Somehow, I found a minute to pour Worm Poop on the blueberry bush, and, pardon you, I am not speaking in code. You didn’t suppose I’d sink to fertilizer jokes, did you?

When I Could Wear A Sunset

She stands in the doorway of my cubicle, beaming. Her diabetic husband, who’s had his second heart attack in three weeks, is out of the hospital.

Kim: Chocolate?
Tata: Love it.
Kim: Lava cake?
Tata: Food of the Gods, man,
Kim: Want a recipe?
Tata: Fiercely.

Sometimes we learn a little more about our friends than about food in an office email.

Chocolate Lava Cake (Hungry Girl style)

Breaking Ooze!
We’ve whipped up a cake SO chocolatey and decadent, your head may ACTUALLY explode. (Consider yourself warned – we’re not going to be responsible for sweeping up the mess.) You’ll need four baking ramekins (about 4 inches in diameter) for this recipe. Enjoy!

Ingredients:

For Cake
1 cup moist-style chocolate cake mix (1/4 of an 18.25-oz. box)
One 25-calorie packet diet hot cocoa mix
1/4 cup fat-free liquid egg substitute (like Egg Beaters Original)
1 tbsp. mini semi-sweet chocolate chips
1/2 tsp. Splenda No Calorie Sweetener (granulated)
2 dashes salt (omitted)

For Filling
One-half Jell-O Sugar Free Chocolate Pudding Snack (about 1/4 cup)
1/2 tbsp. mini semi-sweet chocolate chips
1 tsp. fat-free liquid creamer (like Coffee-mate Fat Free Original)
1/2 tsp. light whipped butter or light buttery spread (like Brummel & Brown)

Directions:
Place the chocolate chips for the filling in a glass and set aside. Pour the creamer in a microwave-safe bowl with the butter, and heat in the microwave for about 15 seconds, until butter has melted and mixture is very hot. Pour the mixture over the chocolate chips and stir until they have dissolved. Allow to cool for several minutes. Add the pudding to the mixture and stir well. Spoon the chocolate mixture into four evenly spaced mounds on a plate. Place in the freezer for 25 minutes. (Don’t over-freeze — the mounds could stick to the plate.)

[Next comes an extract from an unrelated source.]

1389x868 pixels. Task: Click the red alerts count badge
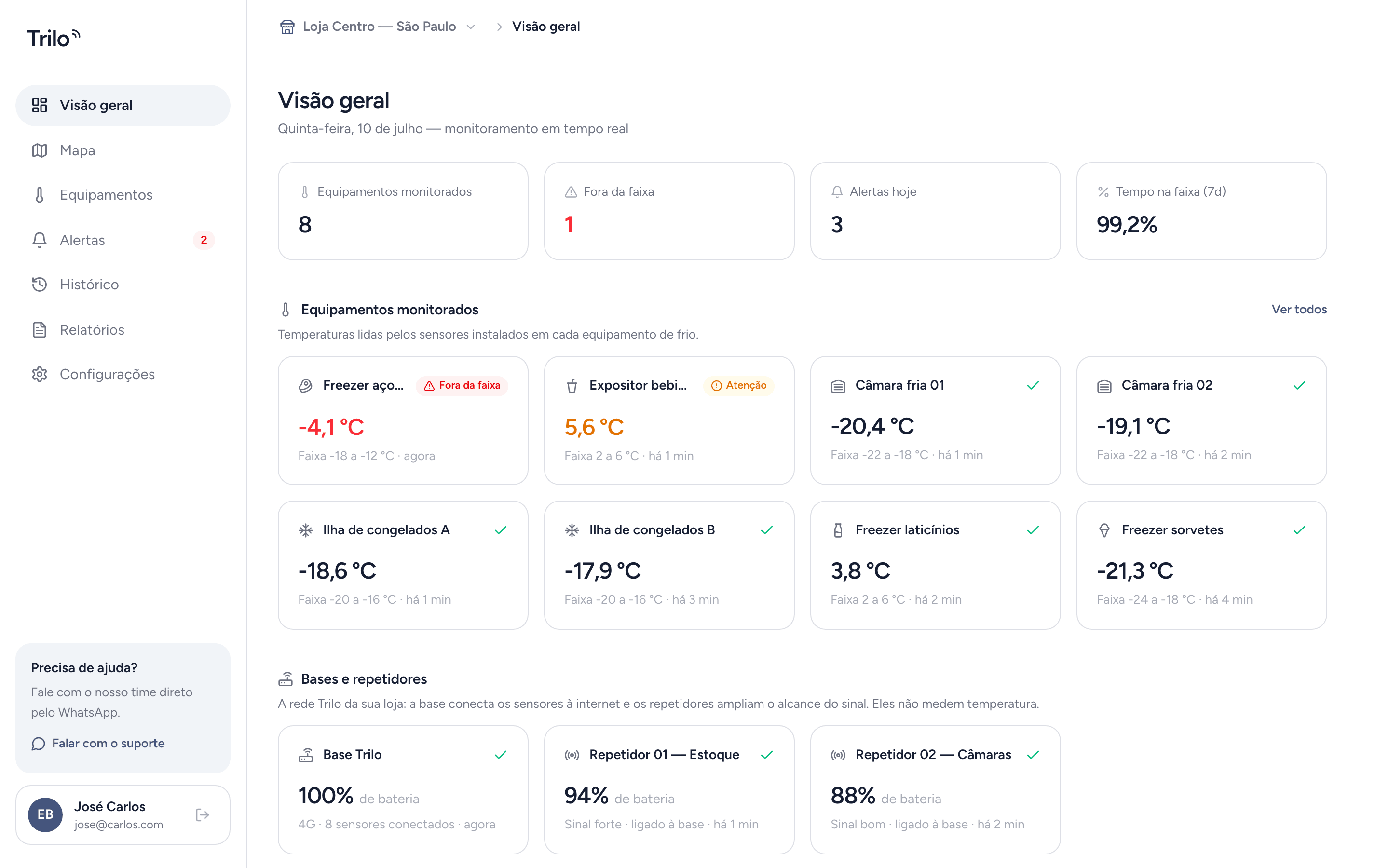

Preheat oven to 350 degrees.

Start making the cake when the 25 minutes are up for freezing the middles.

Place chocolate chips for the cake in a tall glass (a measuring cup will do) along with the contents of the cocoa packet. Add 1/4 cup boiling water and stir until chips and cocoa have dissolved. Add 1/2 cup cold water and stir well. Pour the contents of the glass into a mixing bowl. Add all of the remaining ingredients for the cake (cake mix, egg substitute, Splenda) to the mixing bowl, and whip batter with a whisk or fork for 2 minutes.

Once the chocolate mounds in the freezer are a little firm, spray four baking ramekins (each about 4 inches in diameter) with nonstick spray. Evenly spoon the cake batter (which will be a little thin, but don’t worry!) into the ramekins. Remove chocolate mounds from the freezer, and place one in the center of each batter-filled ramekin. Push the mounds down so the batter goes over top of them. Put the ramekins in the oven and bake for 15 minutes. Cakes will look shiny when done.

Carefully remove each ramekin from the oven. You can eat the cake right out of the ramekin (while the center is still gooey!), but make sure to let it cool a little bit, because the ramekin will be hot. Or you can wait until it has cooled completely and plate the cake by running a knife along the edges and flipping it upside down. (Then just pop it in the microwave for about 15 seconds to heat it back up.) Enjoy!

MAKES 4 SERVINGS

Serving Size: 1 individual lava cake
Calories: 182
Fat: 4.5g
Sodium: 433mg – 82 = 351
Carbs: 32g
Fiber: 1.5g
Sugars: 18g
Protein: 4g
WW points = 4

Are you kidding me? Other than the salt, there isn’t a single ingredient in there that doesn’t have its own highly questionable ingredient list. I can’t make this recipe. I’d have to picket my own kitchen!

If you can believe it, I kept my mouth shut and thought long and hard about sending fruit baskets.